“Inside the Capital's Slave Market: What Washington's 1836 Newspaper Reveals About America's Contradiction”
What's on the Front Page
The front page of the Daily National Intelligencer on July 23, 1836, reads like a snapshot of early Washington City in full commercial and civic motion. Publisher Gales Seaton's paper carries advertisements for the Washington Coffee House on Pennsylvania Avenue, where proprietor John Pettibone promises turtle soup daily at 11 a.m. and fresh Norfolk oysters three times weekly. But beneath the genteel dining notices lies a darker reality: two separate classified advertisements seek to purchase enslaved people—one for 100 individuals aged 12-30, another for 400 more at the same age range—placed by Robert W. Fenwick and William H. Williams respectively. Meanwhile, the city bustles with infrastructure projects: the Department of State announces that a commissioner appointed under a new convention with Spain will arrive in Washington on July 30th, and the Delaware Breakwater project calls for stone deliveries valued at $100,000. Real estate auctions dominate the page, with P. Mauro & Son selling extensive property holdings from the estate of Daniel Carroll of Duddington, while Edward Dyer advertises valuable lots near Centre Market. The paper also peddles patent medicines—Montague's Balm for toothache, marketed as "an Indian remedy," and galvanic instruments for dyspepsia treatment—typical of the era's unregulated medical advertising.
Why It Matters
July 1836 was a pivotal moment in American history, occurring just weeks before the presidential election that would determine Andrew Jackson's successor. The slave advertisements reflect the institution's brazen normality in Washington City itself—the nation's capital where enslaved people were bought, sold, and held in bondage despite the city's role as seat of democratic government. The infrastructure investments and real estate speculation signal the rapid physical expansion of Washington under Jackson's administration. Meanwhile, the Spanish diplomatic negotiations hint at ongoing territorial tensions that would culminate in the Texas Revolution and eventual American expansion westward. This ordinary newspaper page captures the contradictions of Jacksonian America: democratic rhetoric alongside slavery's entrenchment, commercial optimism amid patent-medicine quackery, and nation-building ambitions rooted in land acquisition and displacement.
Hidden Gems
- Two slave traders openly advertised their services in the capital's major newspaper: Fenwick seeking 100 people and Williams seeking 400, with Williams even offering to 'board' enslaved people for 'moderate terms'—treating human beings as commercial inventory on the same page as ice cream rooms and turtle soup.

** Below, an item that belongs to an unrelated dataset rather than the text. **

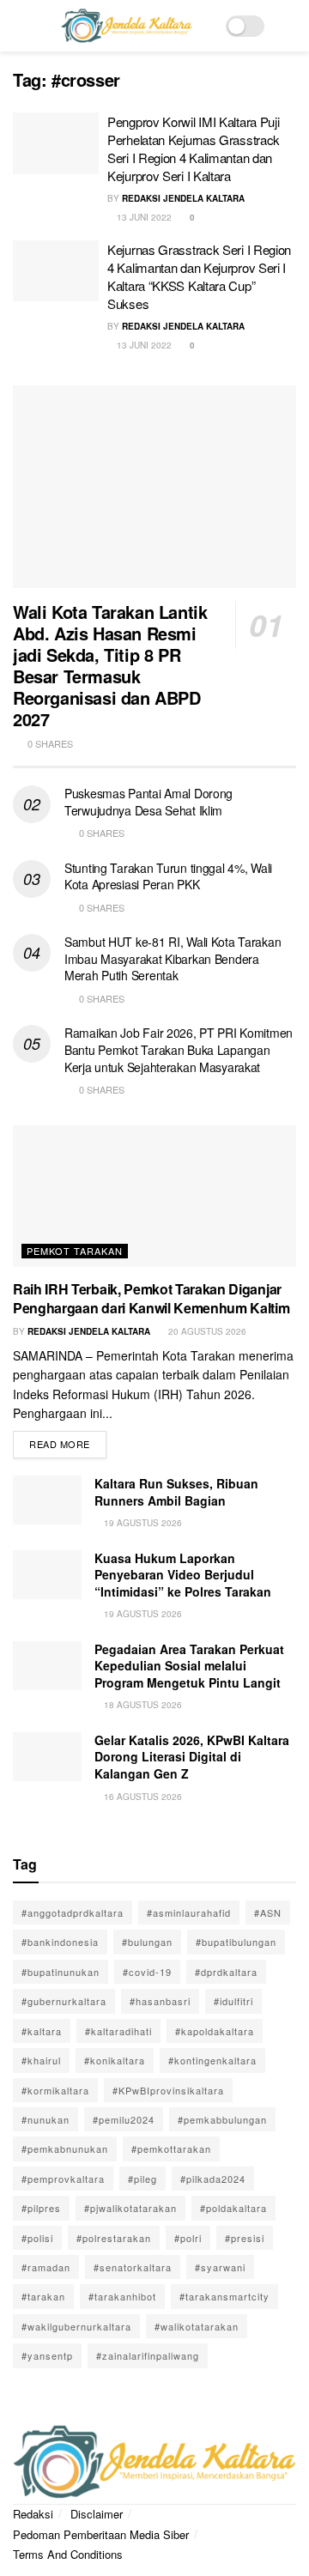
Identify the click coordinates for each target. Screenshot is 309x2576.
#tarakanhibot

- The Washington Coffee House promised ice cream 'every evening' in converted 'oyster rooms'—a casual detail that reveals how commercial leisure spaces were rapidly evolving in early Washington, with different rooms dedicated to different refreshments.
- The Scotland Neck Academy in North Carolina offered a teaching position worth '$7 to $9 hundred dollars' (roughly $175,000-$225,000 in modern value) and explicitly required a 'gentleman and his lady' to teach together, reflecting how married couples were the preferred labor unit in antebellum education.
- An advertisement for 'Badger's Hair Brushes' specifies sizes from '1 to 4 inches wide,' demonstrating the surprising specificity of 19th-century manufacturing and the standardization of brush production.
- The 'Geographical Classica' advertisement from F. Taylor's Waverly Circulating Library shows scholarly works on ancient Rome, Greece, and Jewish antiquities selling for $5.50—expensive in 1836 dollars—yet the library operated as a quasi-lending library service for the educated classes of Washington.
Fun Facts
- The slave trader Robert W. Fenwick's advertisement for 100 enslaved people appears just blocks from where the National Intelligencer itself was published on Capitol Hill. Within 25 years, these same streets would be occupied by Union troops during the Civil War, marking the institution's violent end.
- John Pettibone's Coffee House on Pennsylvania Avenue and 9th Street was advertising 'fresh Norfolk oysters three times a week'—Norfolk, Virginia was already an established oyster hub in 1836, and this interstate trade in perishable shellfish shows the surprisingly sophisticated supply chains of early America, predating refrigeration.
- The Department of State's announcement about the Spanish commissioner (July 14, 1836) refers to a convention approved just 6 weeks earlier (June 7). This rapid diplomatic maneuvering was likely related to the Texas Revolution, which had concluded just four months prior in April 1836, making this a moment of acute U.S.-Spanish tensions.
- The Alexandria Foundry advertisement mentions 'Locomotive and Stationary Engines'—by 1836, American foundries were already producing railroad locomotives domestically, marking the nation's swift adoption of railroad technology after the Baltimore & Ohio's successful 1830 debut.
- Gales Seaton, the publisher listed on the masthead, was a legendary figure: he had been co-editor of the National Intelligencer since 1810 and would continue until 1864, meaning he personally witnessed the entire pre-Civil War era and the conflict itself from his editor's desk.